What is Diabetes?

Diabetes mellitus is caused by the lack of insulin hormone secreted from the pancreas tissue as well as the blood sugar due to its inefficiency, as well as a small vascular disease. Type 1 diabetes usually begins with insulin deficiency before the age of 30. Insulin injections are needed. Type 2 diabetes is usually seen after 40 years of age, insulin deficiency in the body, or impaired use. Diet requires oral antidiabetic drugs and insulin injections in some patients. Diabetic retinopathy is the only curable complication of diabetes mellitus, caused by the influence of the veins of the retinal layer (reticular layer), a light-sensitive tissue at the back of the eye, due to diabetes mellitus, leading to blindness. In general, both eyes are affected. At the onset of the disease, the patient may not have any complaints, and the findings may appear over time. The incidence of retinopathy in a patient with mild or severe diabetes mellitus is 40-45%. This rate may increase with the duration of the disease. Treatment of patients caught early is possible. For this reason, patients should have retinal examinations once a year even if they do not have any complaints. Examinations should be frequent during periods such as bulletin, pregnancy, cataract surgery, new insulin. Tight control of diabetes, control of insulin passage, blood lipid and cholesterol and other internal problems when necessary, leaving the cigarette slows down the progress of the disease but does not stop it. Therefore, even if blood sugar levels are very well controlled, retinal examinations should not be neglected. Rapid changes of blood sugar in diabetic patients may also lead to temporary blurred vision.
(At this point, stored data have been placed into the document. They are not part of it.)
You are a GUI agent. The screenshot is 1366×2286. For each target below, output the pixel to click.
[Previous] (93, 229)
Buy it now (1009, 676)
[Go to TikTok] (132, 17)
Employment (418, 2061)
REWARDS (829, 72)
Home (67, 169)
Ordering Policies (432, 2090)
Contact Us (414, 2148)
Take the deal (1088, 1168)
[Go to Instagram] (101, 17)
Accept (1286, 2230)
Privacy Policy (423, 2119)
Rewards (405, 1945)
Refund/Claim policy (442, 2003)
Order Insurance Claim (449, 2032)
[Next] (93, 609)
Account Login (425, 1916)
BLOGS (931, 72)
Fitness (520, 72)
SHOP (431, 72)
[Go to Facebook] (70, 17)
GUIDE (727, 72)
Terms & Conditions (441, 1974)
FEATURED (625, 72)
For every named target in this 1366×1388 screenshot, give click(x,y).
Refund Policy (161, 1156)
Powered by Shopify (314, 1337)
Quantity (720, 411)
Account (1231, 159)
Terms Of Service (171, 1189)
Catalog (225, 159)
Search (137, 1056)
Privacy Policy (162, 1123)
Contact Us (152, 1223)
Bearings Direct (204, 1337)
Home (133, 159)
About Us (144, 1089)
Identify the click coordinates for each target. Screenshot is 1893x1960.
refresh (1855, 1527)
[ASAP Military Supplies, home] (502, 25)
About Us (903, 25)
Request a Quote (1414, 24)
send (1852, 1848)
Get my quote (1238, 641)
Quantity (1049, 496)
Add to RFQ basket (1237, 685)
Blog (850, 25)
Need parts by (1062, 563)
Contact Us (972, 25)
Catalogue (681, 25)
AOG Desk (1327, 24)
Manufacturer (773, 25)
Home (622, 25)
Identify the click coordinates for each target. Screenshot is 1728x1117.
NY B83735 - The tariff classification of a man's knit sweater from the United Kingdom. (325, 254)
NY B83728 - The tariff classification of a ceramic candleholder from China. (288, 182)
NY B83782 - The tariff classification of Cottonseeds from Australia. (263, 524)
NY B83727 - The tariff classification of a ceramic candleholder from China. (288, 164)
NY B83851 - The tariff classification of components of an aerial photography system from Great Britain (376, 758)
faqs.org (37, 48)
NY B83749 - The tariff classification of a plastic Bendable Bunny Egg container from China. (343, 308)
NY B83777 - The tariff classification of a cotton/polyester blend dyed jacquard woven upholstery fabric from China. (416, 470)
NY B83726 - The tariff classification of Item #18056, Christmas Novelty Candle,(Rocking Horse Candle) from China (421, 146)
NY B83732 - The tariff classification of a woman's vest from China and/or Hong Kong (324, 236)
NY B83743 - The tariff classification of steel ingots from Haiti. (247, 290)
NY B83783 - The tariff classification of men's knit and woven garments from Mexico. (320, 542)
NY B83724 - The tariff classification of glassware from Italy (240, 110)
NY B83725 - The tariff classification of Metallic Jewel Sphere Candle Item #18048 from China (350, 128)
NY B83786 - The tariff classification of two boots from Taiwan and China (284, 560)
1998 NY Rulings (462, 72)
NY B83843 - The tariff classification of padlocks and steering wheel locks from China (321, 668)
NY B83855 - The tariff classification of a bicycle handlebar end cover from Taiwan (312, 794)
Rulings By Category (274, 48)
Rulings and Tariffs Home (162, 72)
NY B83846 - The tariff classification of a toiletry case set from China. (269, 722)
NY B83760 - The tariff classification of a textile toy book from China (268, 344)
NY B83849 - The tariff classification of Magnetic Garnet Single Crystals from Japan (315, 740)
Cataract formation is also more frequent than the normal collection. Occlusion of the small vessels of the optic nerve is a rare condition and is called optic neuropathy. This article will focus on diabetic retinopathy.


What are the stages of diabetic retinopathy?


1-Ground diabetic retinopathy: Small vessel dilatations (microaneurysm) with obstruction of the network vessels and walls, small infiltration of retinas into blood vessels, yellow deposits called hard exudates are seen. The most sensitive area of ??the retina, called the makam, is not affected unless it is affected.


2-Maculopathy: When the macular region vessels are affected by the time, the veins in this region are affected, and malnutrition (ischemia), liquid infiltration (edema), and bleeding and exudations affecting this region are affected. The patient is blurred and begins to complain without seeing too little.


3-Proliferative diabetic retinopathy: less common than other findings. In response to malnutrition (ischemia), the retina forms some signals and chemical substances and new blood vessels develop in undesired places. These new vessels cause dense bleeding (vitreous haemorrhage) into the eye, causing bleeding from the retinas (glare) and elevation of the eye's tension (glaucoma), caused by the stretching of the bands around the gelatinous vitreous that develops around them and fills the eye. These developments result in blindness.


What is retinal angiography and how is it applied?


Retinal angiography is based on the photographing of the retinal vascular system, which is indicated by the dye reaching the eye within 8 to 10 seconds, when a dye called fluorescein is given to one of 5cc arm veins. It is used for the diagnosis of retinal diseases and for the indication of the areas to be treated. It does not have the ability to open veins. No radiopaque material is used. There may be temporary nausea in some patients during the procedure. After the procedure, the color of the patient's skin turns yellow for up to 2 days, the color of the urine turns white. Very rarely the dye can cause allergies. It is not recommended for use in severe liver and kidney patients, pregnancies.